Леля колебалась с ответом, в голосе мамы уловила волнение, Леля в душе удивилась: неужто мама будет играть в куклы? Вздохнула и разрешила маме.
МАМА ДУМАЕТ
Барабанил дождь. Капли со звоном падали на железный карниз и тонкими частыми струйками стекали по оконному стеклу. Вода шумела по водосточным трубам, выплескивалась с ревом на деревянный тротуар. По лужам прыгали крупные, словно горошины, капли дождя, морщили воду и вспенивались пузырями.
Мария Петровна стояла у окна и смотрела, как бушует непогода.
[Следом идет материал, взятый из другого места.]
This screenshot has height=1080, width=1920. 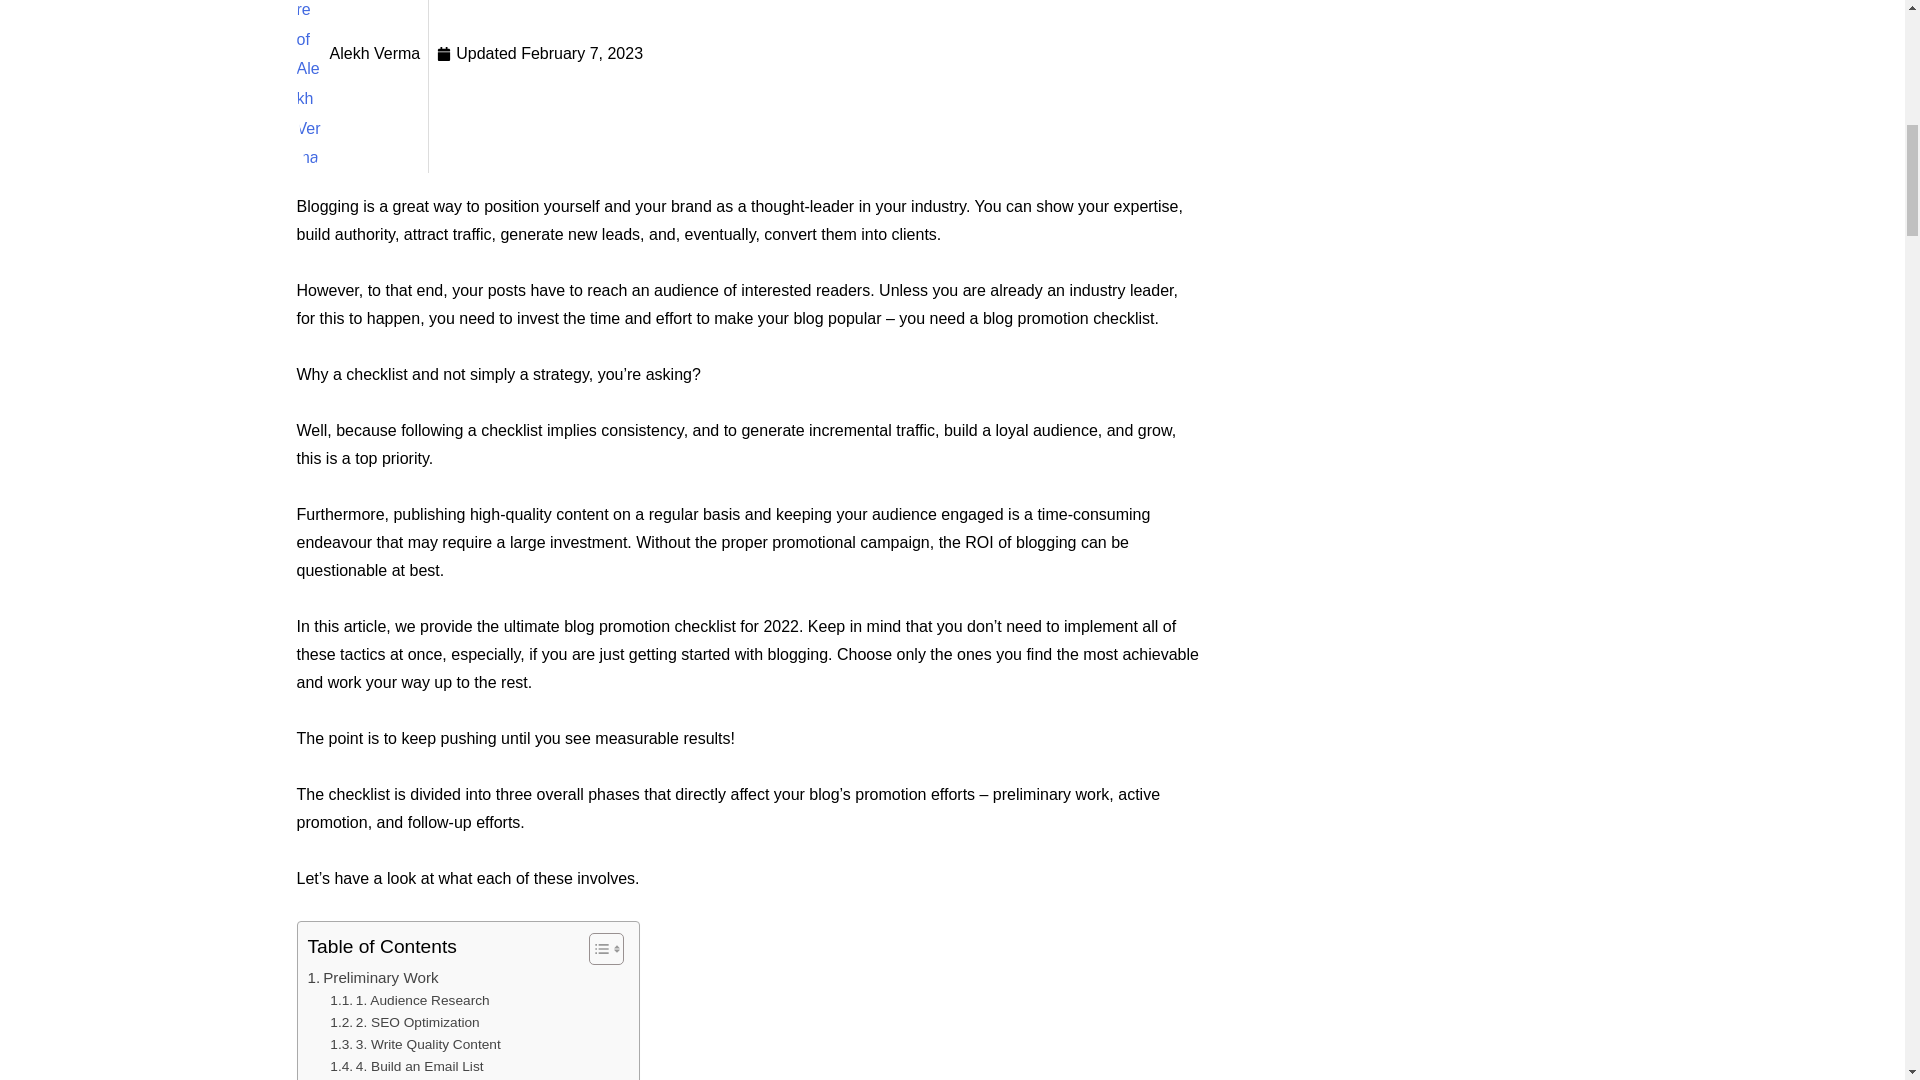 I want to click on 4. Build an Email List, so click(x=406, y=1066).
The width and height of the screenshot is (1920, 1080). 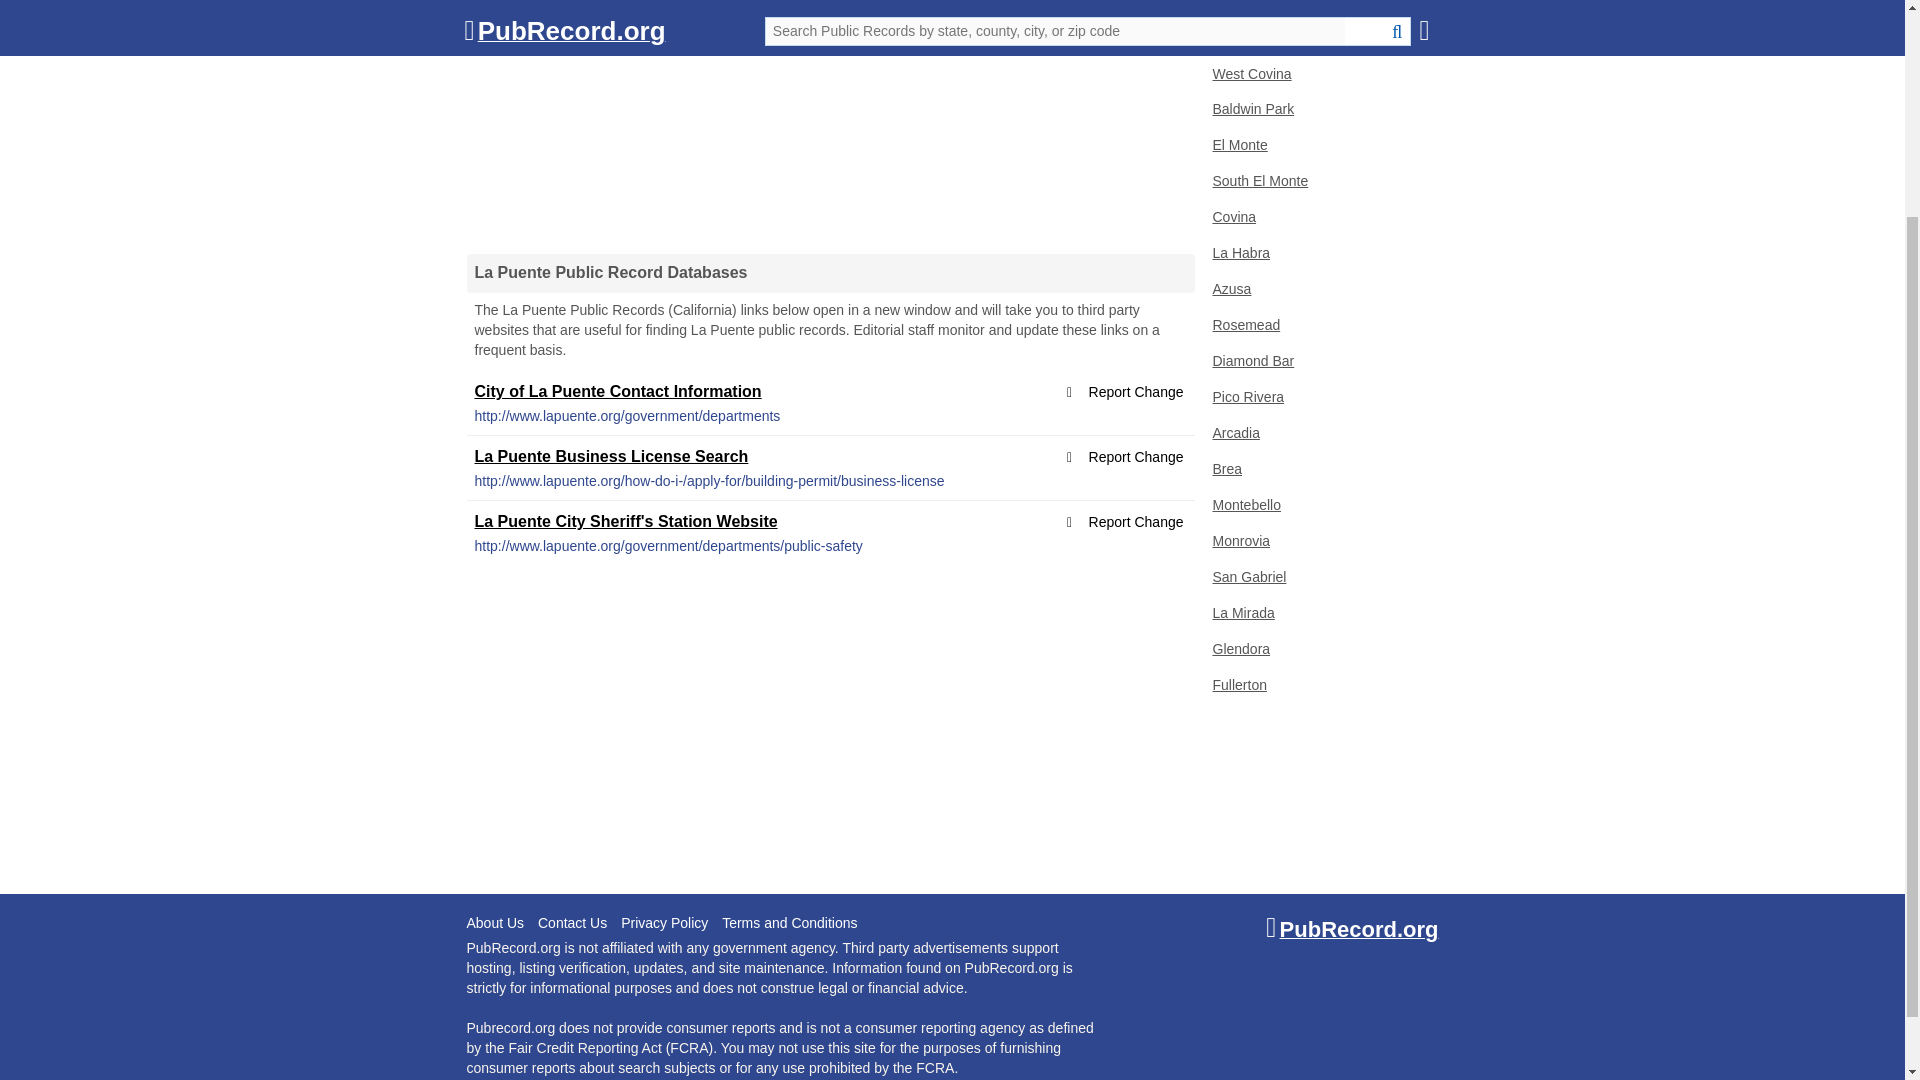 I want to click on City of La Puente Contact Information, so click(x=617, y=391).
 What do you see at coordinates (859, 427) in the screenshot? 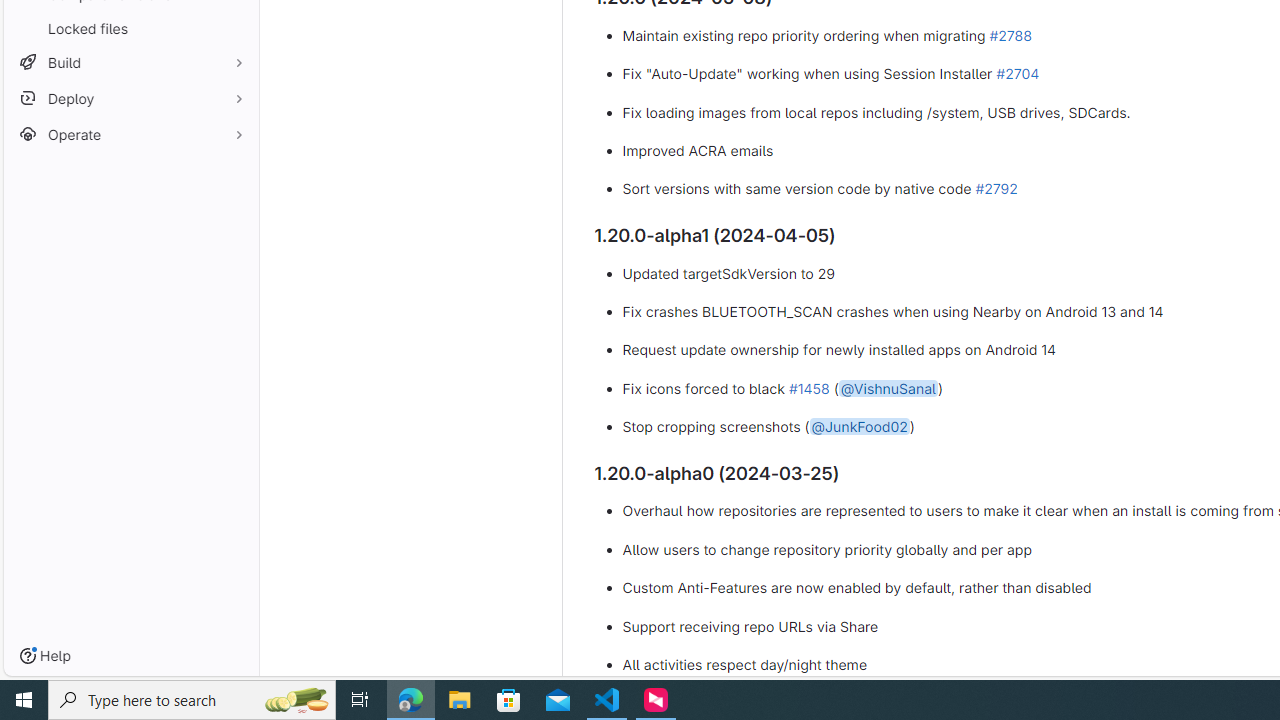
I see `@JunkFood02` at bounding box center [859, 427].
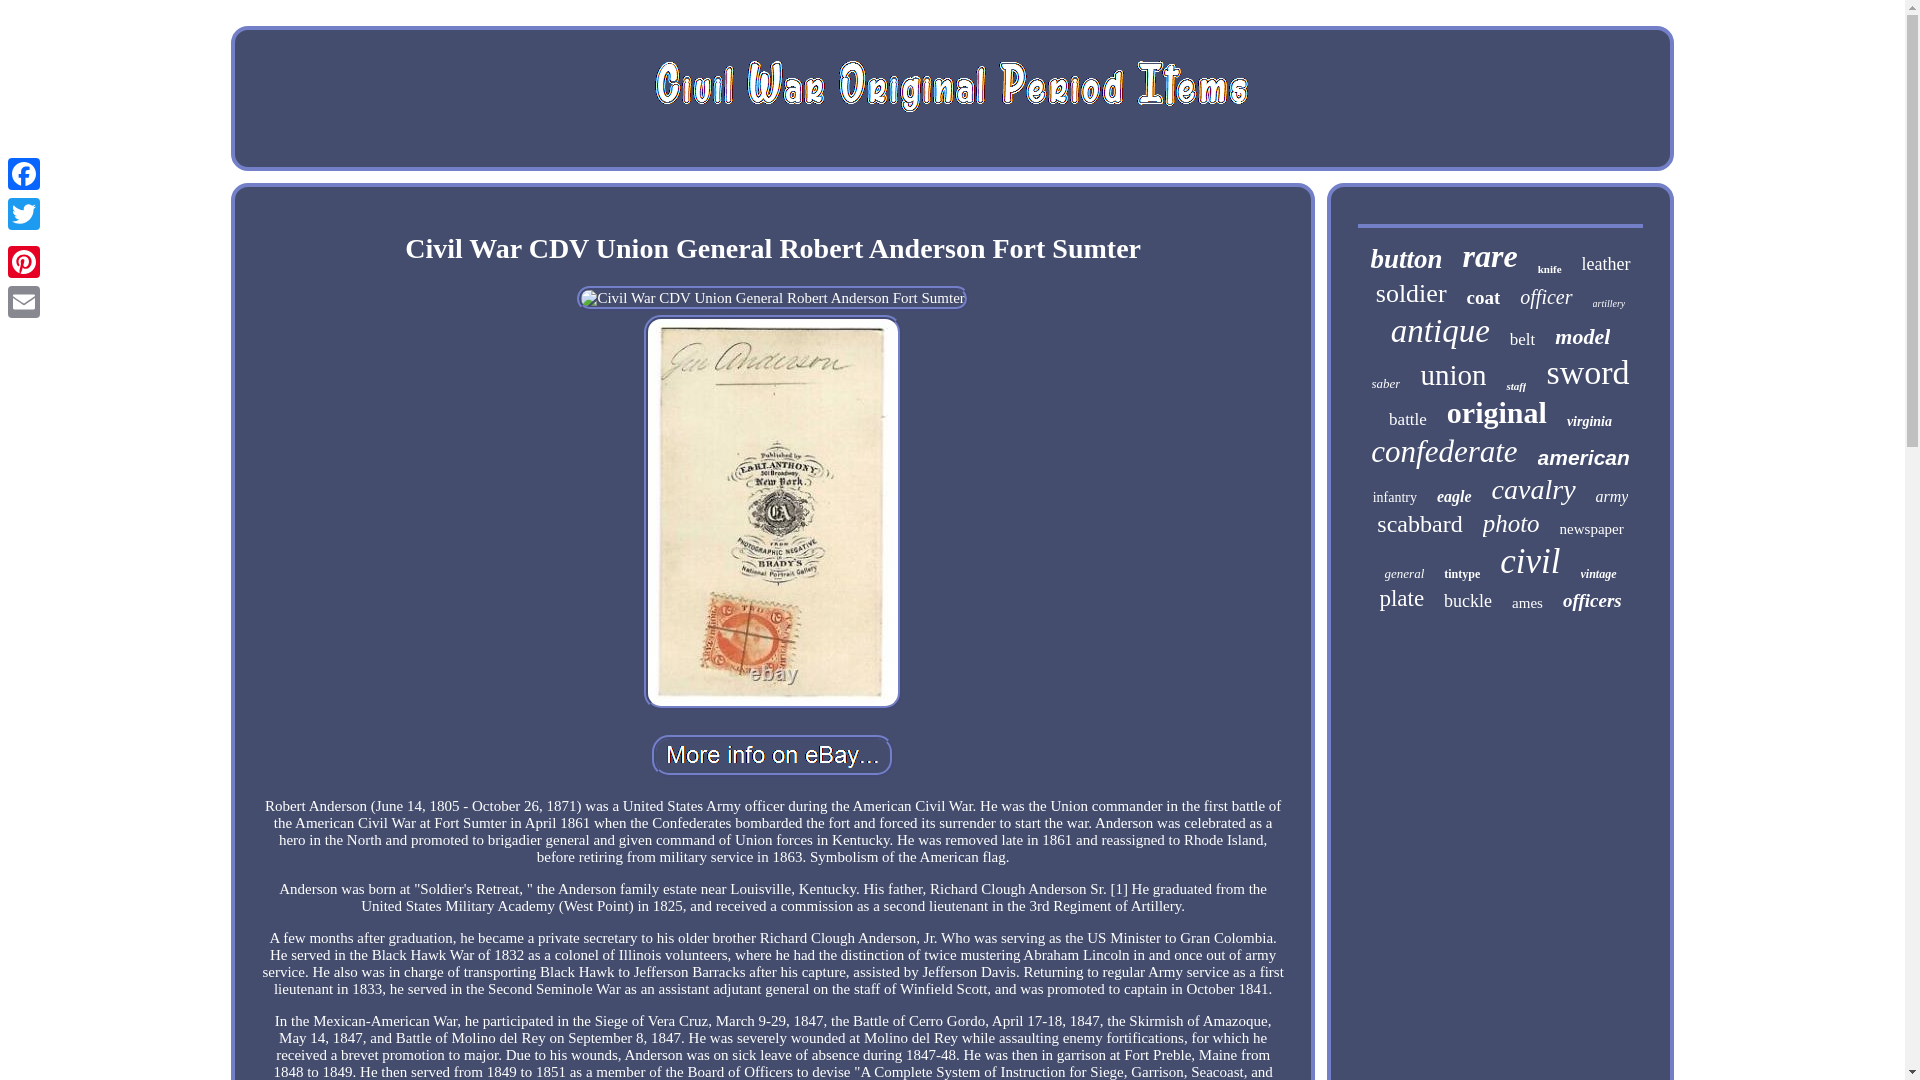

Темноту разрезали всполохи молнии, которые могучими зигзагами неслись по небу. Громыхал гром, сотрясая землю. И наступала кромешная тьма, скрывая соседние дома, серебристые тополя, пожарную каланчу. Тьма, непроглядная тьма спускалась на землю. И в наступившей тишине, от нее звенело в ушах, слышалось, как неслись потоки воды да барабанил дождь по крыше. И лишь газовый фонарь, зажженный с ночи, раскачивался ветром и бросал узкую полоску света.
Мария Петровна любила непогоду. Такая сила ощущалась в природе, словно звала каждого на борьбу.
Крышу над головой она не часто имела. В Саратове у нее дом, семья. И здесь, в детской, спят ее девочки, Леля и Катя. Дверь в детскую открыта, и она слышала их мерное дыхание. Девочек своих любила самозабвенно.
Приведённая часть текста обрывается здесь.